Жанна села за столик, на котором стоял маленький, отделанный перламутром и слоновой костью клавикорд. Рене расположилась рядом, с лютней в руках. И девушки приятным дуэтом (в монастыре умели вбивать в будущих дам основы хороших манер) начали концерт.
Теплый, живой тембр клавикорда и серебристое звучание лютни хорошо гармонировали с небольшими, но приятными голосами девушек, унося слушателей в романтические дали.
Пасторали сменялись меланхоличными серенами и грустными альбами [19]. Элегии перемежались балладами прошлых веков, и все присутствующие млели от удовольствия.
Камеристки примостились позади гостей, около дверей, и тоже наслаждались пением. Все, кроме Жаккетты. Она, сидя на низеньком табурете и изобразив полное внимание, пыталась думать. С непривычки дело шло довольно туго, но Жаккетта не сдавалась. Поняв, что упрямая голова думать не хочет, она заставила себя рисовать в мозгу картинки возможных событий.
Думала же Жаккетта о том, куда девать нубийца и как его кормить. Сначала возникла довольно интересная картина: Абдулла сидит в конюшне и увлеченно жует овес и сено. Но Жаккетта, изругав на все корки свою глупую голову, решительно ее стерла. Вторая картина была нереалистичней.
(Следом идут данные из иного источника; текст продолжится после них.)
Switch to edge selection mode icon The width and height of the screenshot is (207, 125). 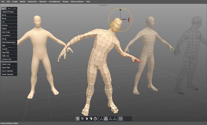tap(82, 119)
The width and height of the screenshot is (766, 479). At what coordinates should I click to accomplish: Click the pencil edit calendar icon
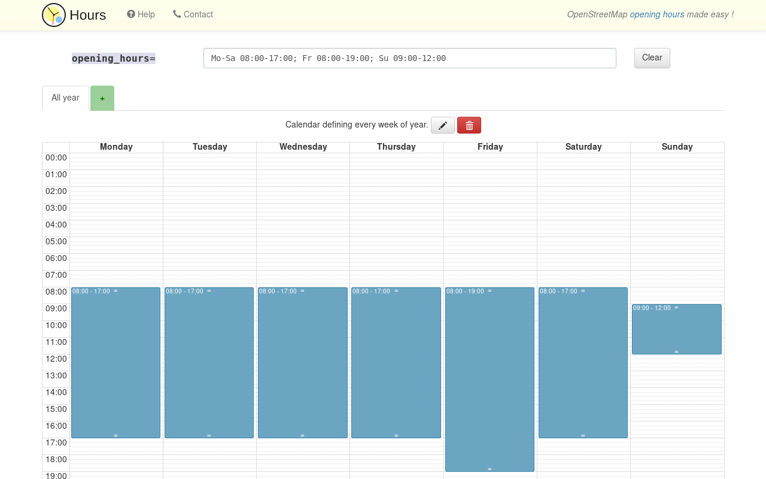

Абдулла сидит в кладовой и жует аппетитный окорок. За продуктами к праздничному ужину входят тетушка Франсуаза, повара и управляющий…
Вторая картина Жаккетте тоже не понравилась.
Картина третья перенесла нубийца в их (Жаккетты и Аньес) комнату. Абдулла сидит под Жаккеттиной кроватью и жует Жаккеттин же обед. Входит Аньес, заглядывает под кровать и падает замертво при виде сбежавшего от кузнеца дьявола. Жаккетта, плача, стоит над свежей могилой подруги…
Картина четвертая засунула несчастного нубийца в потайной ход под башней. Жаккетта с корзинкой съестного тычется во все закоулки, напрочь забыв верную дорогу в тех лабиринтах, и в конце концов натыкается на истощенного, умершего от голода Абдуллу…
Бедная Жаккеттина голова так измучилась, выдавая различные ужасы, что стала трещать по все швам. «Да ну его! – отказалась от дальнейших раздумий Жаккетта, уставшая от видений. – Пусть сидит в склепе, чай граф его не покусает! А молиться в часовне святой Агнессе я каждый день могу, когда время есть. Кто мне запретит?»
19
Пастораль – идиллическая песня; серена – меланхолическая песня с обращением к возлюбленной; альба – песня о расставании влюбленных.